Environment variable overrides

Supported variables:

  • ATLASKB_DB_HOST
  • ATLASKB_DB_USER
  • ATLASKB_DB_PASSWORD
  • ATLASKB_DB_NAME
  • ATLASKB_LLM_URL
  • ATLASKB_LLM_API_KEY
  • ATLASKB_EMBEDDINGS_URL
  • ATLASKB_EMBEDDINGS_MODEL
  • ATLASKB_EMBEDDINGS_API_KEY
  • ATLASKB_GITHUB_TOKEN (takes priority)
  • GITHUB_TOKEN (fallback)
  • ATLASKB_GITHUB_API_URL

Show active config:

atlaskb config show

CLI Reference

Top-level help:

atlaskb --help

atlaskb / atlaskb serve

Start combined runtime.

Flags:

  • --port (serve only, default 3000)
  • global: --config, --verbose, --json

atlaskb setup (configure, init)

Interactive wizard covering:

  1. Database connection + migration + optional schema reset
  2. LLM endpoint + extraction model + synthesis model + API key
  3. Embeddings endpoint/model/key
  4. Runtime port + chats directory
  5. Pipeline concurrency
  6. GitHub integration (token/API URL/enterprise host/max PRs/batch size)
  7. Optional Ctags install prompt

atlaskb index [path]

Analyze repository and update graph.

Flags:

  • --dry-run: cost estimate only, stop before LLM calls
  • --force: full rebuild for target repo
  • -y, --yes: skip prompts
  • --concurrency <n>: override configured concurrency
  • --phase <name>: run partial phases
  • --exclude <pattern>: exclude path/pattern (repeatable, highest precedence)

AtlasKB also reads .atlaskbignore from the repo root using gitignore-style patterns.

Examples:

atlaskb index ~/src/repo
atlaskb index ~/src/repo --force
atlaskb index ~/src/repo --dry-run
atlaskb index ~/src/repo --phase phase2 --phase backfill
atlaskb index ~/src/repo --exclude generated --exclude '**/*.snap'

atlaskb ask [question]

Retrieve facts and synthesize answer.

Flags:

  • --repo <name>: scope to repo
  • --top-k <n>: retrieval depth (default 40)

atlaskb status [repo-name]

Show indexing health, staleness/revalidation backlog, and recent run metrics.

Supports --json global flag.

atlaskb repos

List indexed repos and quality snapshot.

Supports --json global flag.

atlaskb retry [repo-name]

Reset failed jobs to pending for retry.

----

**Tasks for this exercise**
(a) Write out the part of the AtlasKB CLI documentation that begins at "Environment variable overrides" and ends at "ATLASKB_GITHUB_TOKEN (takes priority)".
(b) Continue the AtlasKB CLI documentation after its last sentence.

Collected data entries
----

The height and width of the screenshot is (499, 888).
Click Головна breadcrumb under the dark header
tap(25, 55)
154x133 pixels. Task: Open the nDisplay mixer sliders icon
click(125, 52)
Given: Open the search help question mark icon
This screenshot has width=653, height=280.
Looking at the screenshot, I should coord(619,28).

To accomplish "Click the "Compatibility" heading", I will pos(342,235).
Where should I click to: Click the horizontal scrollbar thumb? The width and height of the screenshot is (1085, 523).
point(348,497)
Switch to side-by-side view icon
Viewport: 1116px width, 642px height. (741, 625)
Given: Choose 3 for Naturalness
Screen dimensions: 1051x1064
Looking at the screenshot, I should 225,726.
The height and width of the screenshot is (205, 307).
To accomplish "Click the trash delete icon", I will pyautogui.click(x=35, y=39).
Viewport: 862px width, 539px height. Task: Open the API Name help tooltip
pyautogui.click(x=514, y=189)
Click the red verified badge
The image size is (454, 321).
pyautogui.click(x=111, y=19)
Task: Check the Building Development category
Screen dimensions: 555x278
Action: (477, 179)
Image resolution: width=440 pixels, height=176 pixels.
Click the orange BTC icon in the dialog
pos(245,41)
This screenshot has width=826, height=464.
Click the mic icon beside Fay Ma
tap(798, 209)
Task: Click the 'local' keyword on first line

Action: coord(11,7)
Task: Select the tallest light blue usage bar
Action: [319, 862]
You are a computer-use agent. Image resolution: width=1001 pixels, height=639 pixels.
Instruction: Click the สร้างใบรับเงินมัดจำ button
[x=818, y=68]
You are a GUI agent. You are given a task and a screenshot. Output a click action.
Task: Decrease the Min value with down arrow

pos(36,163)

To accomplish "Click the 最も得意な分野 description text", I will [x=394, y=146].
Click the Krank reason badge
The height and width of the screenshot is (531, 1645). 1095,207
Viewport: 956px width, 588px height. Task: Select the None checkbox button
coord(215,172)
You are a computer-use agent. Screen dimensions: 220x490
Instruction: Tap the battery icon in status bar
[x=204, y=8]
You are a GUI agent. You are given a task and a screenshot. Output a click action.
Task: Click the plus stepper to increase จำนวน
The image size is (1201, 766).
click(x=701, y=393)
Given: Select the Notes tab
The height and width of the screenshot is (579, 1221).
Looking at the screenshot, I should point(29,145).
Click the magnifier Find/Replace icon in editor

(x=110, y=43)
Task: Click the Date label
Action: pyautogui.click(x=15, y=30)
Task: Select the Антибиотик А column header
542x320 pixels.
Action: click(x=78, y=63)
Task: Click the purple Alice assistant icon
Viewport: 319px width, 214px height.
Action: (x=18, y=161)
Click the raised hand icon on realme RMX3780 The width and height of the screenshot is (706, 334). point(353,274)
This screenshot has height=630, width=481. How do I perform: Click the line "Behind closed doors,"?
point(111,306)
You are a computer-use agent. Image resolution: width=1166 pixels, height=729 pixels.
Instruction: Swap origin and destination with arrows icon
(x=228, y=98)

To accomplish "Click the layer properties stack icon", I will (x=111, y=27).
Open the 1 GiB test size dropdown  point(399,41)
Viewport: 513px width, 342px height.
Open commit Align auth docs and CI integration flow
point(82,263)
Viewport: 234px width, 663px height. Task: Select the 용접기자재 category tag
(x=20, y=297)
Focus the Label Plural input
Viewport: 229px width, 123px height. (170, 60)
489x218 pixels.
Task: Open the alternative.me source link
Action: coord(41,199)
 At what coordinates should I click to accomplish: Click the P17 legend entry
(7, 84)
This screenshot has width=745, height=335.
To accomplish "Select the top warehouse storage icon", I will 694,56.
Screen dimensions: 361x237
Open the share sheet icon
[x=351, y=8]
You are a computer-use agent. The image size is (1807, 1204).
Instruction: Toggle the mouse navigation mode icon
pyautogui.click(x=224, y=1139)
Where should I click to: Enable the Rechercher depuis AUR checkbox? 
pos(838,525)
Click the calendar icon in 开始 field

----

**Answers given**
(a)
Environment variable overrides

Supported variables:

  • ATLASKB_DB_HOST
  • ATLASKB_DB_USER
  • ATLASKB_DB_PASSWORD
  • ATLASKB_DB_NAME
  • ATLASKB_LLM_URL
  • ATLASKB_LLM_API_KEY
  • ATLASKB_EMBEDDINGS_URL
  • ATLASKB_EMBEDDINGS_MODEL
  • ATLASKB_EMBEDDINGS_API_KEY
  • ATLASKB_GITHUB_TOKEN (takes priority)

(b)
Flag:

  • --phase <phase>: only retry failed jobs in a phase

atlaskb link

Create manual cross-repo relationship.

Required flags:

  • --from-repo, --from-entity, --to-repo, --to-entity

Optional:

  • --kind (default depends_on)
  • --strength (strong|moderate|weak)
  • --description

atlaskb config

Subcommands:

  • atlaskb config show
  • atlaskb config set-github-token <token>
  • atlaskb config set-github-api-url <url>

atlaskb mcp

Runs MCP server over stdio (legacy mode).

Use this for clients that cannot connect over HTTP.

atlaskb version

Print build version.

With global --json, prints version metadata JSON.

Indexing Pipeline (Detailed)

AtlasKB orchestrator supports three run modes:

  • incremental (default)
  • full (--force)
  • partial (--phase ...)

Pipeline stages

  1. phase1 Structural inventory
  • Enumerates files/languages/stack
  • Computes cost estimate
  • Cleans stale entities for deleted files
  • Parses dependencies and discovers cross-repo links
  1. phase1.5 Ctags symbol extraction
  • Creates canonical entity roster for name grounding
  1. phase1.6 Import parsing
  • Deterministic relationship extraction from Go imports
  1. phase1.7 Tree-sitter extraction
  • Structural call and embedding relationships (Go AST)
  1. phase2 File-level LLM extraction
  • Extracts entities/facts/relationships per file
  • Uses context-window-aware budgeting
  • Dedup and stale cleanup logic
  1. phase2.5 Backfill
  • Repairs orphan entities with no facts
  1. phase2.7 Flow detection
  • Detects execution flows and entry-point chains
  1. gitlog
  • Mines local commit history for facts/decisions
  1. phase3
  • Mines GitHub PR/issue/comment signals (if GitHub token configured)
  1. phase4
  • Cross-module synthesis (patterns, contracts, data-flow links)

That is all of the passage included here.